The governance-chain primitive provides a runtime substrate in which every covered-component admission is recorded as a signed, evidence-weighted, composite-evaluated, and lineage-preserved decision. Authority-credentialed observation binds each origin claim to an issuer whose credentialing scope is itself a chain artifact — a foundry attestation service is recognized to make foundry-origin claims, a CMMC-accredited assessor is recognized to make process-conformance claims, and a customs-broker attestation is recognized to make import-classification claims. Evidential weighting allows the chain to combine, for example, a supplier-issued SBOM with an independent SCRM telemetry feed and an Entity List screening result, producing a composite admissibility judgment that survives the loss or contradiction of any single source. Governed actuation ensures that when the composite judgment falls below the admissibility threshold — because an Entity List update, a new FDPR determination, or a revoked attestation has shifted the evidence — the actuation pathway that would have integrated the component is blocked at the architectural layer, not merely flagged for human review.
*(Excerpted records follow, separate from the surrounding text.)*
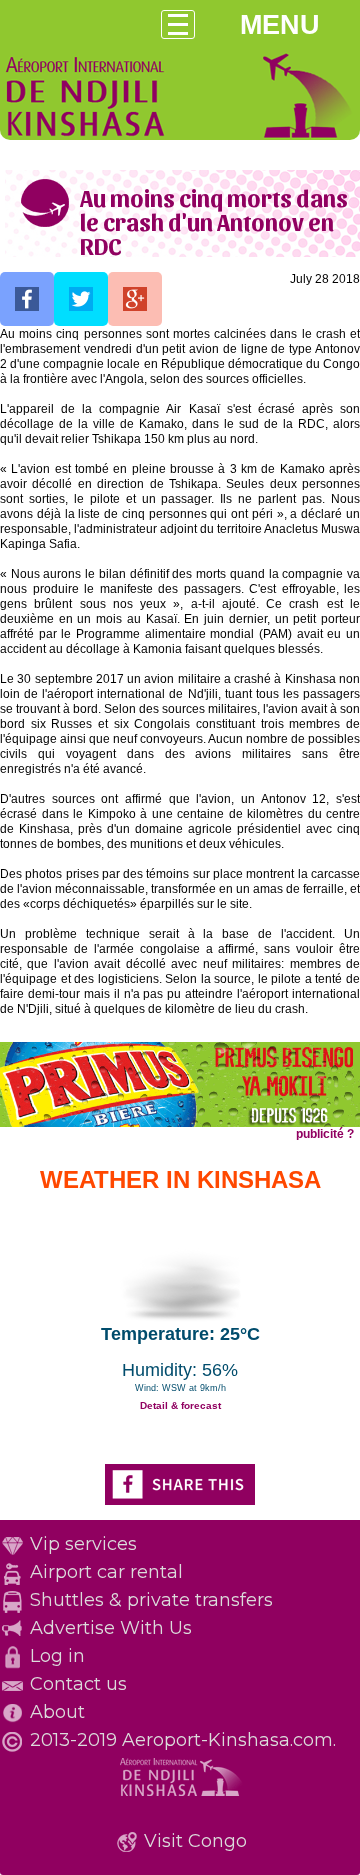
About (57, 1712)
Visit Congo (195, 1841)
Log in (57, 1656)
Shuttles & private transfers (151, 1600)
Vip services (83, 1544)
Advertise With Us (111, 1628)
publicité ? (325, 1134)
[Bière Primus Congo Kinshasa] (180, 1123)
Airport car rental (106, 1572)
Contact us (78, 1684)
Lineage-recorded provenance is the audit primitive. Every admission, rejection, re-evaluation, and revocation is recorded as a signed event in the chain, with pointers to the regulatory state, the evidence set, and the rule applied. When the auditor asks why a component was admitted, the chain produces the reconstructable record. When a post-delivery Entity List update reaches a previously-admitted component, the chain re-evaluates lineage and surfaces the affected fielded systems for remediation, replacement, or controlled continued operation under a documented exception. The five properties together convert Section 1709 compliance from a documentation discipline into an architectural property of the system itself.

Compliance Mapping

Section 1709(a) prohibition on covered-semiconductor procurement maps to authority-credentialed origin observation at the foundry-attestation layer combined with composite admissibility evaluation against the current designated-entity list. Section 889 covered-telecommunications-equipment prohibition maps to the same primitive applied at the network-equipment-component layer, with Part B "use in any system" enforcement supported by lineage queries across deployed inventories. Section 5949 phased semiconductor restrictions map to time-aware admissibility rules that activate as effective dates pass. BIS Entity List screening under 15 CFR 744 maps to a credentialing-authority feed whose updates trigger automatic re-evaluation of in-scope lineage. FDPR scope determinations under 15 CFR 734.9 map to evidence sources that participate in composite judgments alongside physical-origin attestations. CHIPS Act guardrail compliance under 15 CFR Part 231 maps to governed actuation on capacity-expansion decisions, with lineage-recorded provenance supplying the ten-year retrospective record that recipients are obligated to preserve.

Adoption Pathway

Adoption begins where the regulatory pressure is highest and the existing procedural artifacts are weakest: covered semiconductors in defense end items with multi-year delivery horizons, where a 2027 effective date implies that components specified today must be defensible against the regulatory state of three years from now. The first integration point is the supplier-attestation pipeline, where existing CMMC, DFARS 252.204-7012, and SBOM workflows are extended to issue credentialed claims into the chain rather than into a static document repository. The second integration is the procurement-decision system, where admissibility evaluation moves from a checklist gate to a chain-evaluated composite judgment. The third is the audit interface, where IG, DCAA, and DCMA queries are answered from lineage records rather than reconstructed from contract files. Each integration is incremental, preserves existing contractor obligations, and produces an immediate defensibility improvement against the next Entity List update or FDPR scope expansion — the compliance events that procedural architectures cannot anticipate but governance-chain architectures absorb as routine state changes.